Several years ago I read an article (and I regretfully do not recall its title, author, or where I read it–probably just something I stumbled across on the internet) suggesting that if we wanted to find artifacts and traces of a pre-human technological society we should look on the Moon.

Apollo 14 on the Moon. Credit: NASA

Absent the eroding forces of wind and water, the artifacts of a society sufficiently advanced to reach the Moon might still be there, especially if any were placed in a location at least somewhat sheltered from the sun and meteor impacts. Now the constant solar wind, day/night temperature extremes (250/-200F), and rain of dust and meteors will certainly degrade anything left on the surface. But absent a direct meteor strike, the process proceeds far more slowly than what earthbound structures experience from endless wind, rain, freezing, thawing, and in the longer term, glaciation and plate tectonics.
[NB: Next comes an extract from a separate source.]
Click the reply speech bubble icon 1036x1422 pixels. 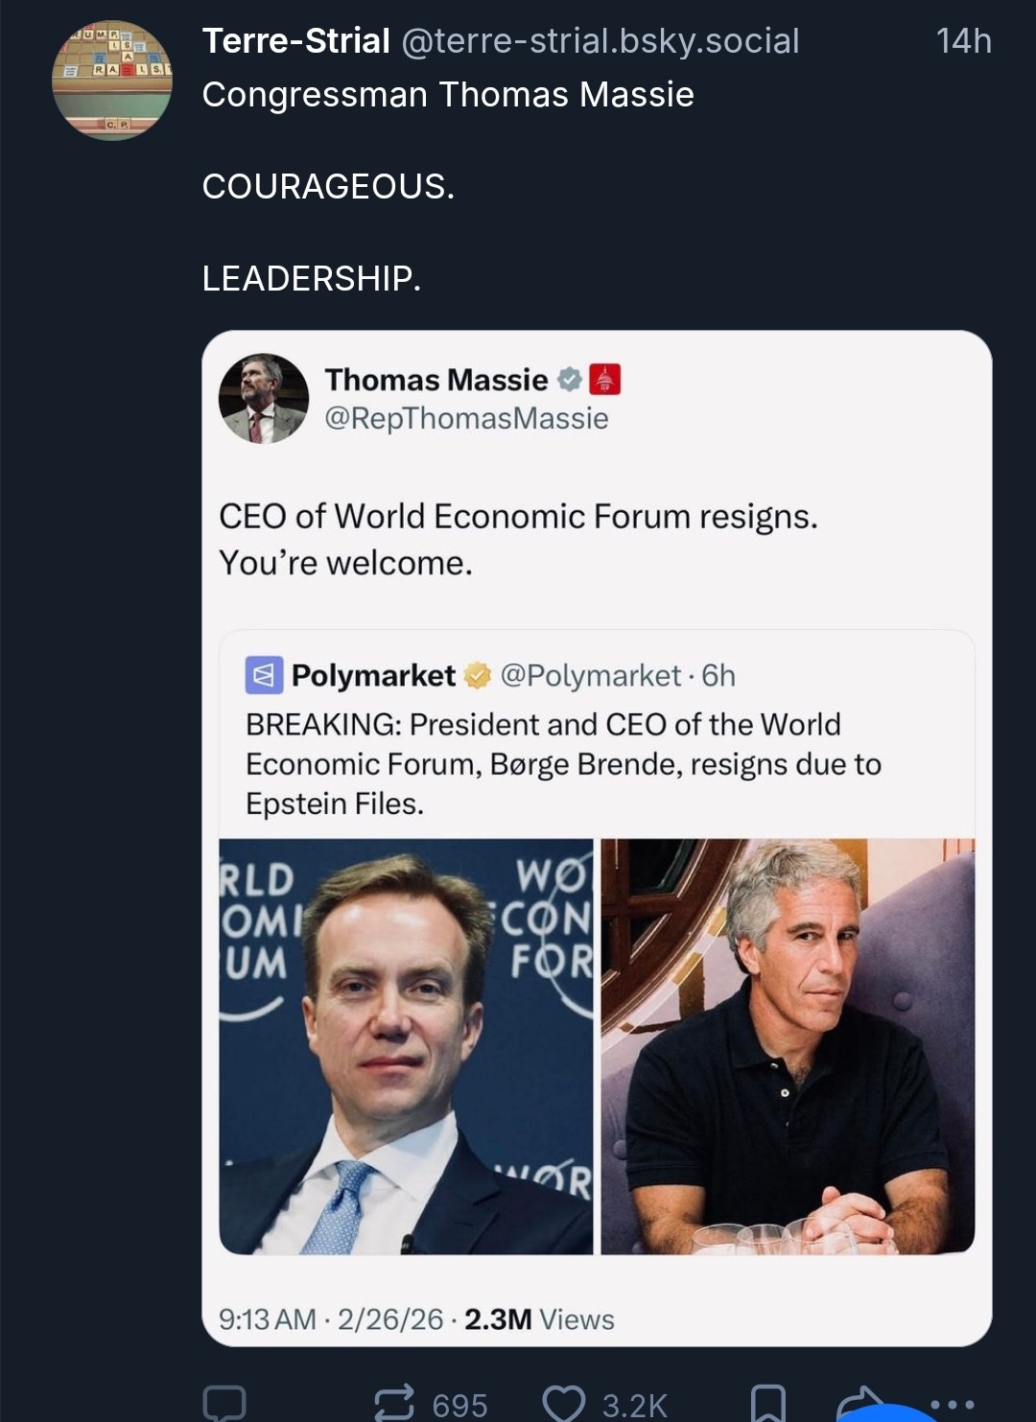pyautogui.click(x=224, y=1403)
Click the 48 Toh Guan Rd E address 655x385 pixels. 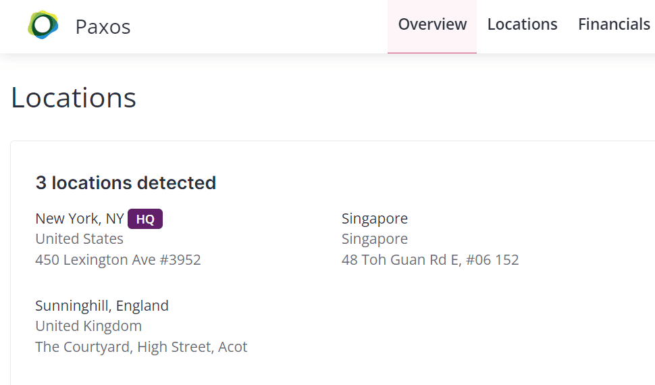click(x=430, y=260)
This idea gave me the opportunity to write and publish my first dinosaurs in space story 🦖🌠

One could not expect a spacesuit and body to remain intact for sixty-five million years, but, perhaps it would still somewhat hold together after all that time. Particularly where this story is set…
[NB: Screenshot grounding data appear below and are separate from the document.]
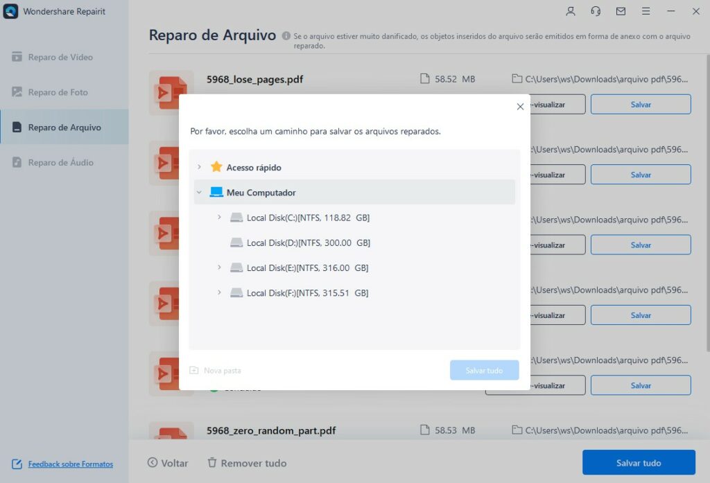This screenshot has width=710, height=483.
Task: Click the Meu Computador monitor icon
Action: pyautogui.click(x=216, y=193)
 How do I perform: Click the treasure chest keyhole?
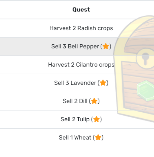click(x=145, y=58)
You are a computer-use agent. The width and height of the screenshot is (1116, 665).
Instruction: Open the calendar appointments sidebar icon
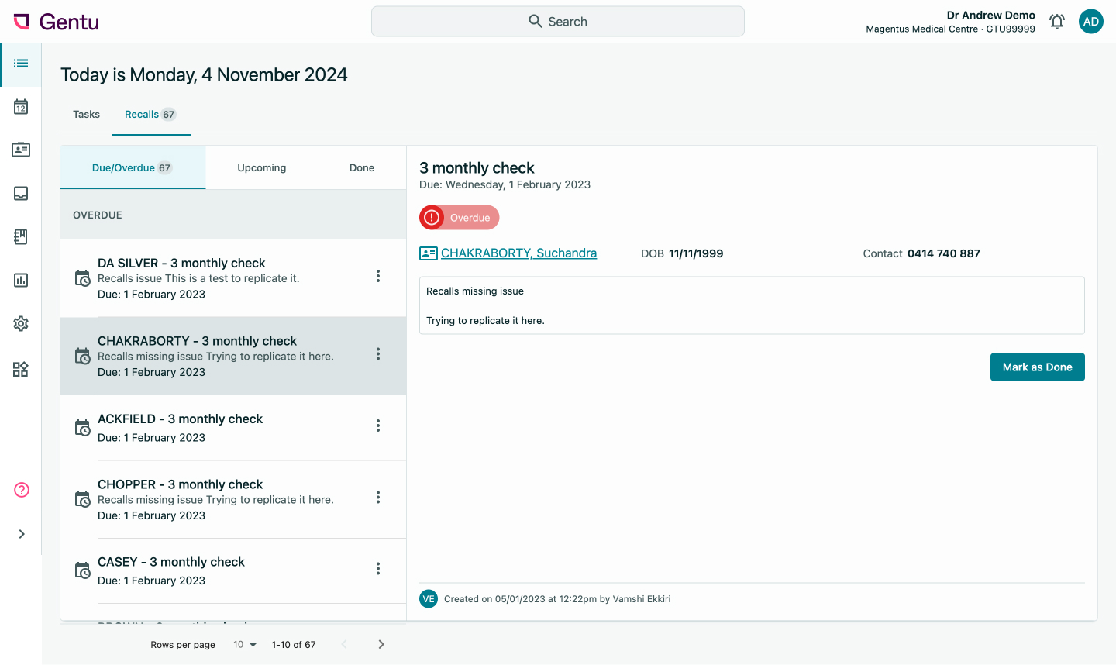(x=21, y=107)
That the view of the Earth is just above the horizon indicates this takes place near one of the Moon’s poles. Because the Moon is tidally locked to the Earth (it always shows the same face), the Earth doesn’t appreciably move from its position in the lunar sky. Though to be accurate, because the Moon’s tilt is slightly misaligned with regard to its orbit around the Earth, there is some movement, called the lunar libration, but the Earth essentially hovers at a fixed point in the sky. The lunar polar region makes sense for Moon exploration and settlement because the permanently shadowed craters–where the sun never shines–can became a collection point for water ice. If sunlight never reaches the base of the craters it won’t warm to those 250F temperatures. The ice that collects there, brought in from passing (or colliding!) comets over hundreds of millions of years can persist for eons.

An astronaut comes across an ancient, saurian predecessor resting against the base of a corroded lunar lander leg in one of these shadowed craters, where they’ve maintained a vigil for the last sixty-five million years. Presumably a marooned saurunaut would want the last thing they see to be their home world; yet in the astronaut’s present era it’s not visible through the gap in the crater wall.

The moon is slowly receding from the earth due to tidal friction at the rate of about 1.5″ (3.8 cm) per year. That’s not much, but it adds up over centuries, millennia, and millions of years. Earth and lunar day lengths have also shifted over time, which contributes to tiny misalignments between the Earth, a marooned saurunaut, and a gap in the wall of a lunar polar crater. Rewinding the clock to where the Earth would’ve appeared sixty-five million years ago from the bottom of a lunar crater is honestly perhaps a bit of a stretch–errors will add up in the estimations of how positions and velocities evolve over time.

But even if the estimate of the projected position of the Earth at the time of the Chicxulub asteroid strike that killed the dinosaurs is off by a bit, it’s no stretch to expect a lunar explorer to keep a final vigil over the home to which they could never return.